Explicações. Rui Vitória tem é de voltar a ser o homem estruturado de sempre, de interiorizar que Guimarães é passado – mesmo que possa ser por pouco tempo, quem sabe? – e de “pedir explicações” aos que o rodeiam, começando logo pelo adjunto Arnaldo Teixeira mais as suas agitadas e produtivas comunicações telefónicas com Mercúrio. Algo de semelhante ao que fez Passos Coelho em relação aos responsáveis do Instituto Nacional de Estatística – lá colocados por ele –, cuja competência questionou após o INE ter impedido o Governo de brilhar com a descida do desemprego para 12,4% em junho, ao corrigir a sua própria taxa de maio para os mesmos 12,4%, quando um mês antes declarara que ela tinha sido de… 13,2%. O efeito do pedido de “explicações” foi retumbante: decorridos poucos dias, eis que o INE deita cá para fora novo índice de desemprego, agora o do 2.ª trimestre: 11,9%! A taxa é tão amiga do ambiente – 13% em abril, 12,4% em maio e 12,4% em junho dão 11,9% de média, como? – que só posso confrontar-me com a dureza da realidade: se não entendo, é porque sou estatística e matematicamente burro.
Modéstia. Claro que a esta hora Rui Vitória continuará preso ao discurso modesto de que estamos a trabalhar bem, de que os bons resultados não tardarão, de que “todos juntos” iremos lá ou de que os jogadores continuam cheios de “confiança”. Isso não é discurso para um treinador do Benfica, que tem de ser antes de tudo um condutor de homens supermotivados e que muito mal seria que se “picassem” com a conversa mole habitualmente utilizada para equipas de segunda ou terceira linha.
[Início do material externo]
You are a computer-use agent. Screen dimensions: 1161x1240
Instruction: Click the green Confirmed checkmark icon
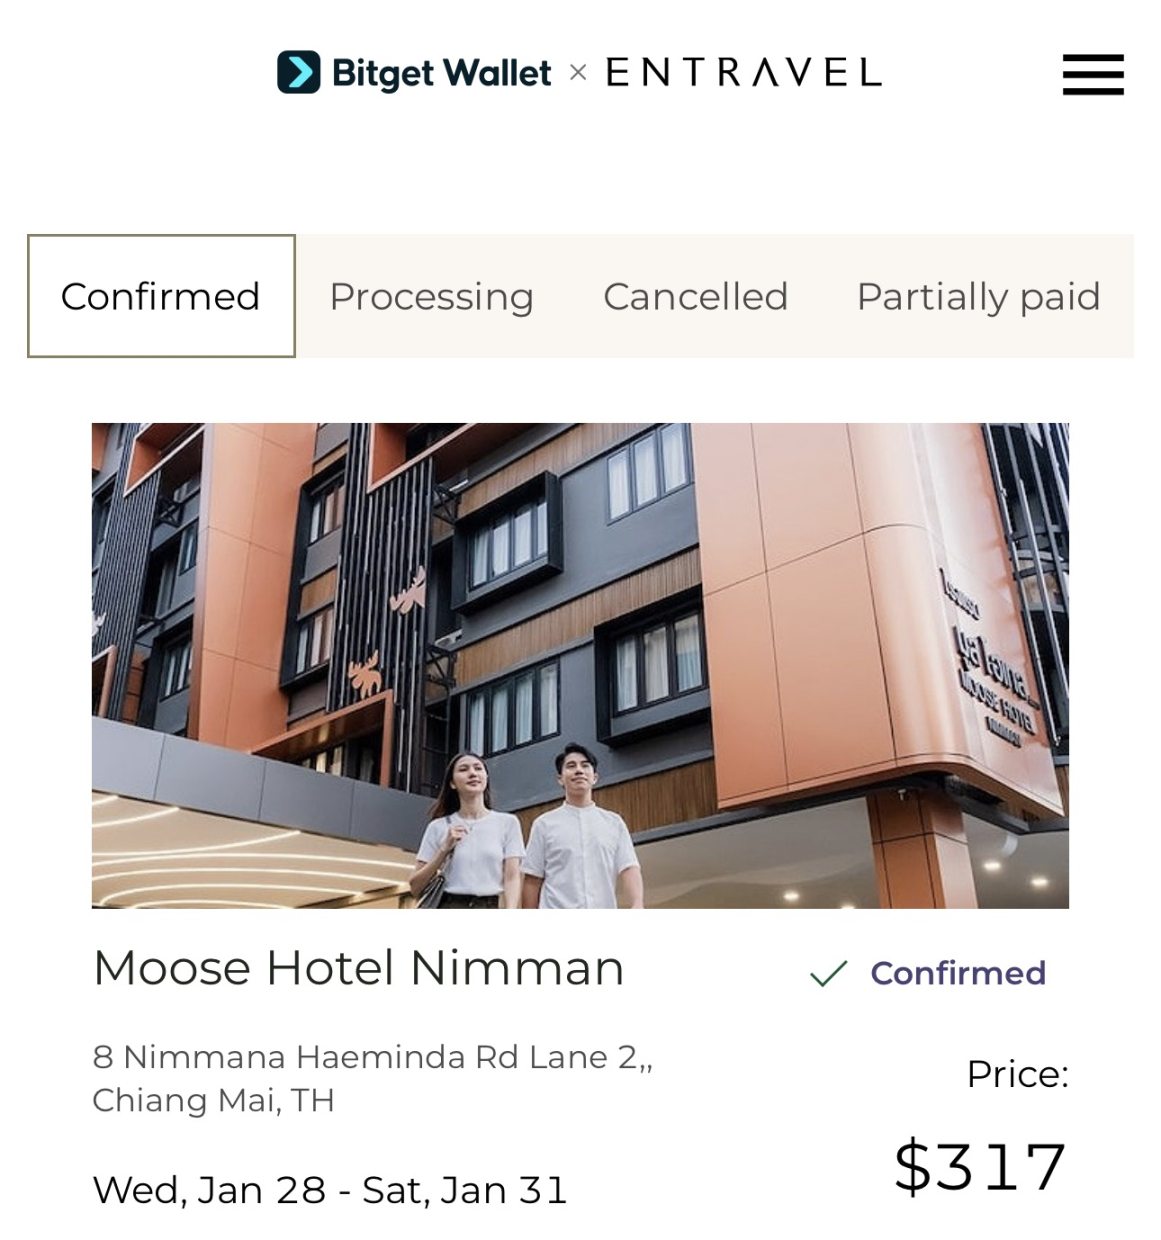[828, 973]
Vai ser difícil vê-lo a “pedir explicações”, até porque teria de iniciar a tarefa por si e interrogar-se: será este o caminho? Ontem, como se não bastasse ter de jogar sem Luisão, sem Salvio, sem Maxi e sem Lima, caiu na armadilha do “não mudou nada”, de Jorge Jesus, e pôs-se a criar um estilo pessoal, atirando para a fogueira de um primeiro dérbi um inexperiente lateral-direito, abdicando de Eliseu, deixando Pizzi de fora, demorando quase uma hora a perceber que estava a jogar com 10 – Talisca ainda deve estar no Brasil… –, substituindo Ola John mal acabara de subir o rendimento do holandês e descobrindo, tarde e a más horas, o que todos estamos carecas de saber: que Jonas não é Slimani, ou seja, não pode andar isolado lá na frente.
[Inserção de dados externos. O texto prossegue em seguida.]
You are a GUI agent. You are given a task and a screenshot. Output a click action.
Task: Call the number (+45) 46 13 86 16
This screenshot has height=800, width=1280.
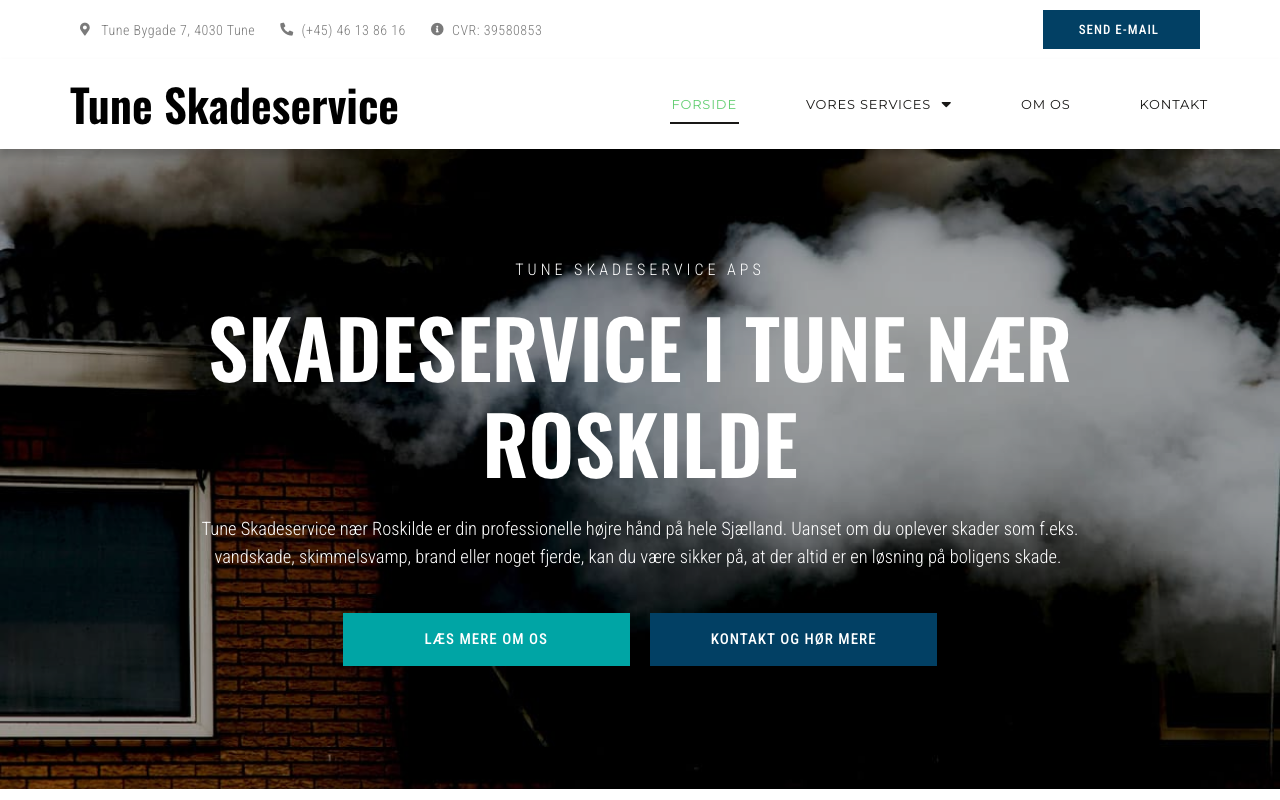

Areia. E já que Jonas vem à conversa, direi que se estranha a sua intempestiva reação ao “cumprimento” paternalista de Jorge Jesus, no final do desafio, pois se não fosse a insistente aposta do treinador no brasileiro – primeiro na sua contratação e depois na recuperação do seu talento – ele estaria hoje algures entre a Arménia e o Turquemenistão. Mas quando me lembro daquela infantil perda de bola de Jardel, ao tentar “sair a jogar”, penso que o trabalho de Rui Vitória pode não ir lá com “explicações”. Descoseu-se a manta e agora uni-la de novo é capaz de ser muita areia.
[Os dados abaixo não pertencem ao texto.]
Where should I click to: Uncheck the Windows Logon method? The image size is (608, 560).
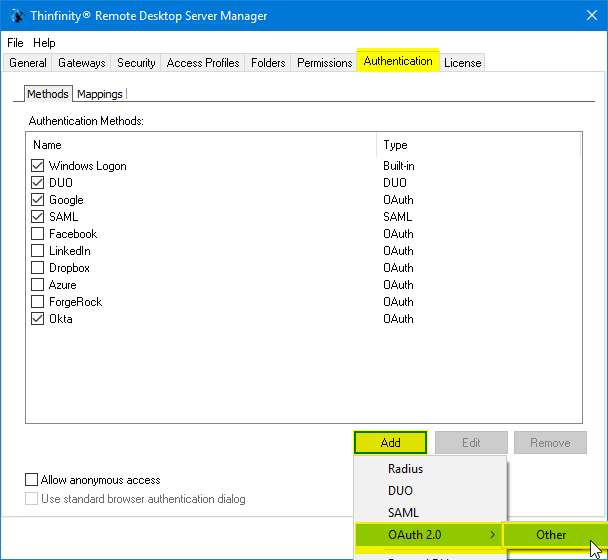pos(38,166)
Catalunha. E como nas contracrónicas não é obrigatório falar do árbitro – até porque Jorge Sousa se “limpou” bem do golo mal invalidado ao Sporting (como lhe terão explicado ao intervalo), não marcando a seguir um penálti a favor do Benfica, por derrube de Gaitán – deixo estas últimas linhas para o “designer” catalão Carles Duran, que ousou renovar a imagem de muitos anos do Record, e o tornou, com êxito, num jornal mais atualizado e mais bonito. Chapeau!